Bon, c’est sûr que mon métier n’est pas toujours rose, il faut parfois dealer avec des soulons qui essayent de monter sur scène pendant ton spectacle, des comiques qui se trouvent drôles de t’interrompre en plein milieu d’un monologue pour te conter une joke plate, des jeunes qui ont aucun scrupule à texter dans ta face pendant que tu parles ou des enterrements de vie de filles qui pensent que tu vas changer ton show list pour elles parce qu’elles te font l’honneur de sortir dans ton bar pour célébrer les derniers jours de célibat de leur chum de fille.
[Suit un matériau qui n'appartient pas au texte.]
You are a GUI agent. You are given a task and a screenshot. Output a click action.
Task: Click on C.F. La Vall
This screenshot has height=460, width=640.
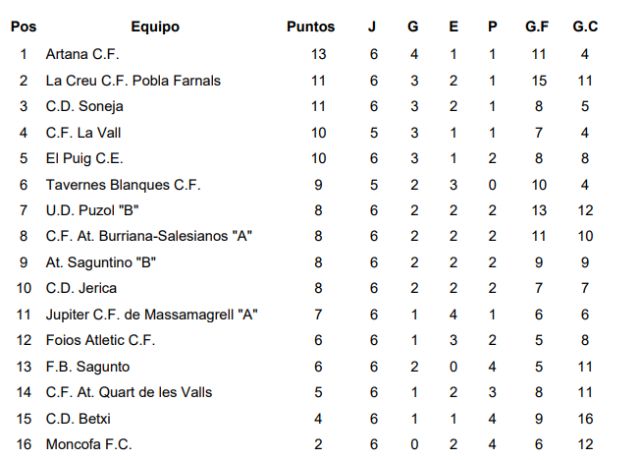pyautogui.click(x=83, y=133)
Hey, chu pas Gregory Charles, tu mets pas les tounes que tu veux entendre dans un chapeau pour que j’te les chante. Mais on dira ce qu’on voudra, drag queen, c’est quand même un beau métier. Peut-être pas aussi passionnant que mairesse (bravo Valérie!) mais hey, c’est comme l’Halloween à tous les jours.
Bon, c’est sûr que 30 ans de talons hauts, ça donne mal au dos mais ça te fait des jambes d’enfer et des belles fesses dures à en rendre jalouse une danseuse de flamenco. Alors somme toute, oui, je suis heureuse. Je dirais même plus, très heureuse. Mais bon, ça ne m’empêche pas de me sentir insécurisée comme n’importe quelle vedette qui a peur de moins pogner en vieillissant. Il m’arrive de plus en plus souvent de rentrer chez nous le soir après un spectacle et de partir dans mes pensées et là, je vois défiler sous mes longs faux-cils scintillants le film de ma vie de starlette de cabaret et j’me demande si j’vais toffer encore longtemps?
Pis j’pense à vous autres mes chéris et j’me dis, y vont-tu être encore là pour rire de mes niaiseries quand je fêterai mes 50 ans de carrière? Pis moi, j’vas être rendue où dans 20 ans? À l’animation du talk show le plus populaire du Québec, propriétaire d’une chaîne de restaurants végétaliens ou dans un sous-sol d’église à faire des bingos pour des vieilles tricoteuses de pantoufles en phentex? J’vas tu finir mes jours dans un 1½ au chez nous des artistes, dans un penthouse à l’Île des Sœurs ou ben dans une roulotte en Floride? Non, je ne veux pas être forcée de raconter que «c’est donc dur de vieillir» à Paul Arcand ou de me défendre d’être en charge du plus gros trafic de poudre à maquillage chez Denis Lévesque. Oh, Vierge Marie et tous les saints du ciel rassemblés, laissez-moi encore cacher mes rides et mes vergetures dans les vapeurs d’un sauna à Longueuil!
Mais dans le fond, mes chéris, je ne devrais pas trop m’inquiéter du futur car, si Céline a été capable de rajeunir son image en s’habillant comme une montgolfière ou comme un abri Tempo, moi aussi, chu capable d’avoir l’air jeune et branchée encore longtemps. Merci à toi, grande diva de Charlemagne, déesse de Las Vegas et reine du smoked meat de m’avoir rassurée sur mon avenir de méga star internationale en me prouvant qu’il n’y a pas d’âge pour se renouveler et que ce n’est pas le botox qui nous rend éternelle, mais le talent. Et au risque de paraître têteuse, si je fais encore ce beau métier aujourd’hui, que je compte encore faire pendant un autre 30 ans, minimum, c’est beaucoup grâce à l’amour du public qui me suit, qui m’est fidèle, qui me vénère et qui m’adule depuis le premier jour de ma carrière! Et ça, mes chéris, cet amour pur et sincère, c’est ma locomotive, mon moteur, ma motivation et ma raison de monter sur scène soir après soir depuis 30 ans. Parce que de l’amour, on n’en a jamais trop. Comme le disait si bien La Poune: «J’aime mon public, pis mon public m’aime».